Microbiological distribution of uropathogens was similar between REM and n-REM patients; however, REM patients were more likely to have been prescribed antimicrobials on discharge with documented inactivity against their uropathogen, which may have collateral effects and result in a need for continued ED and UC utilization and incurred costs. Reference McCusker, Tousignant and Borgès Da Silva7,Reference Bergstrand, Mayer, Brumback and Zhang8 These study results highlight opportunities to improve both institutional empiric and culture-directed antimicrobial use.

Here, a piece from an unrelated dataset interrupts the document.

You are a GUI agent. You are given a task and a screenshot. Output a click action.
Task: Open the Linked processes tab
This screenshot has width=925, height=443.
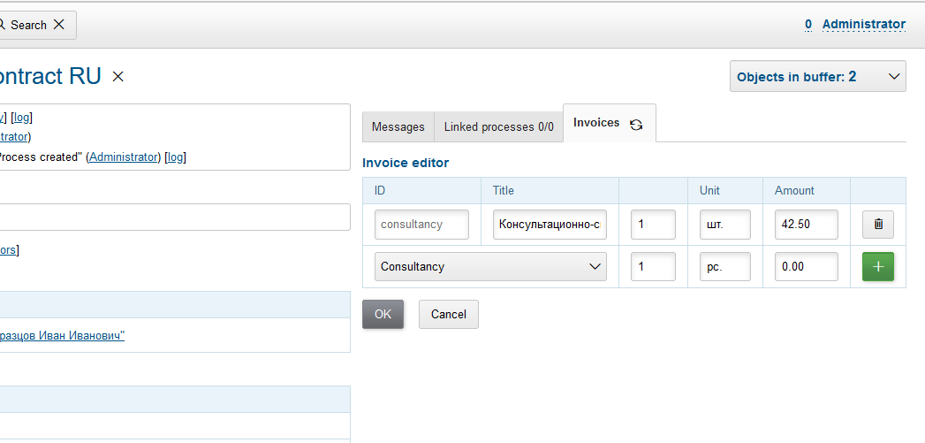(x=498, y=126)
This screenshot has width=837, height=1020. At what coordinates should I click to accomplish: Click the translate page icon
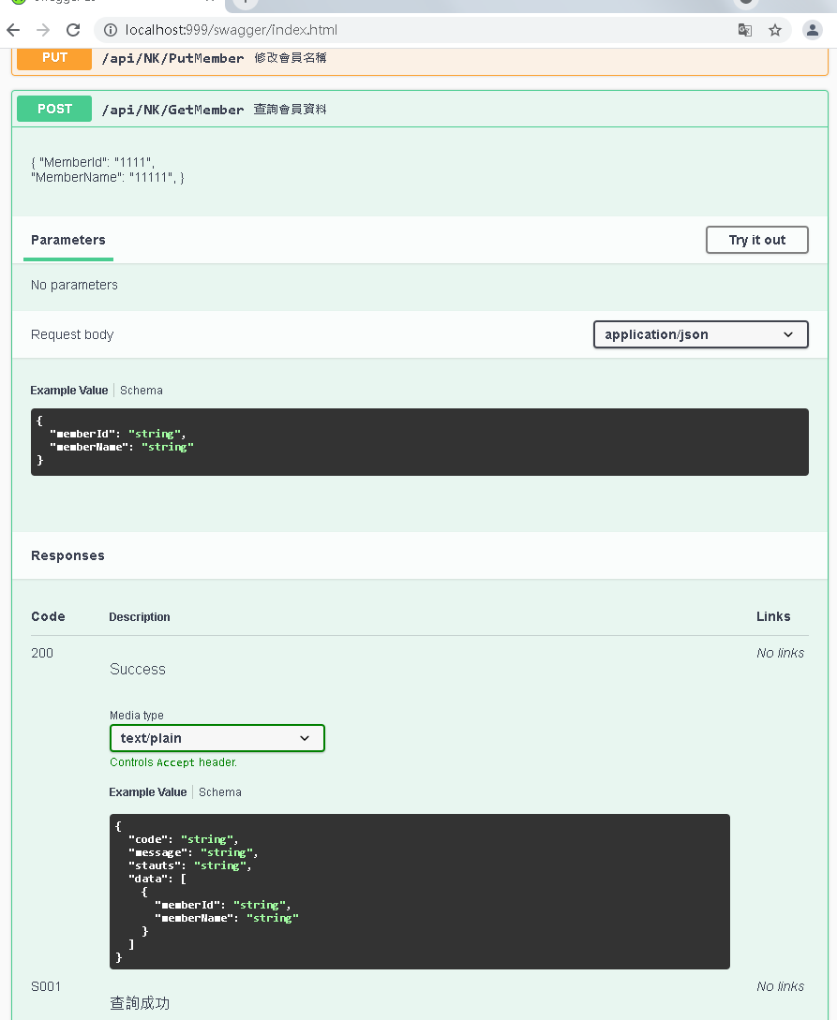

This study has several limitations to consider. The retrospective nature of this study and reliance on ICD-10 diagnosis, rather than clinical presentation, likely limits the accuracy of UTI diagnosis, although these diagnosis codes likely indicate provider perception. It is important to note that the study aimed to describe differences between REM and n-REM patients with UTI, and outcomes were not available for comparison. Assessments of health literacy were also missing, which is a recognized independent predictor of health behaviors and could further impact outcomes. Reference Muvuka, Combs, Ayangeakaa, Ali, Wendel and Jackson9 Finally, our institution serves a predominantly Hispanic population within an area of high SV. To gain a more comprehensive understanding of health disparities in uncomplicated cystitis, future studies should include patients from low to moderate SVI and evaluate the impact of both deprivation and health literacy on clinical outcomes.
Acknowledgments
None.
Financial support
No funding was received for the completion of this project.
Competing interests
Jacinda C. Abdul-Mutakabbir has served on advisory boards and received an honorarium for Shionogi, Entasis Therapeutics, CSL Sequiris, Innoviva Specialty Therapeutics, and Abbvie. All other authors have no conflicts of interest to declare.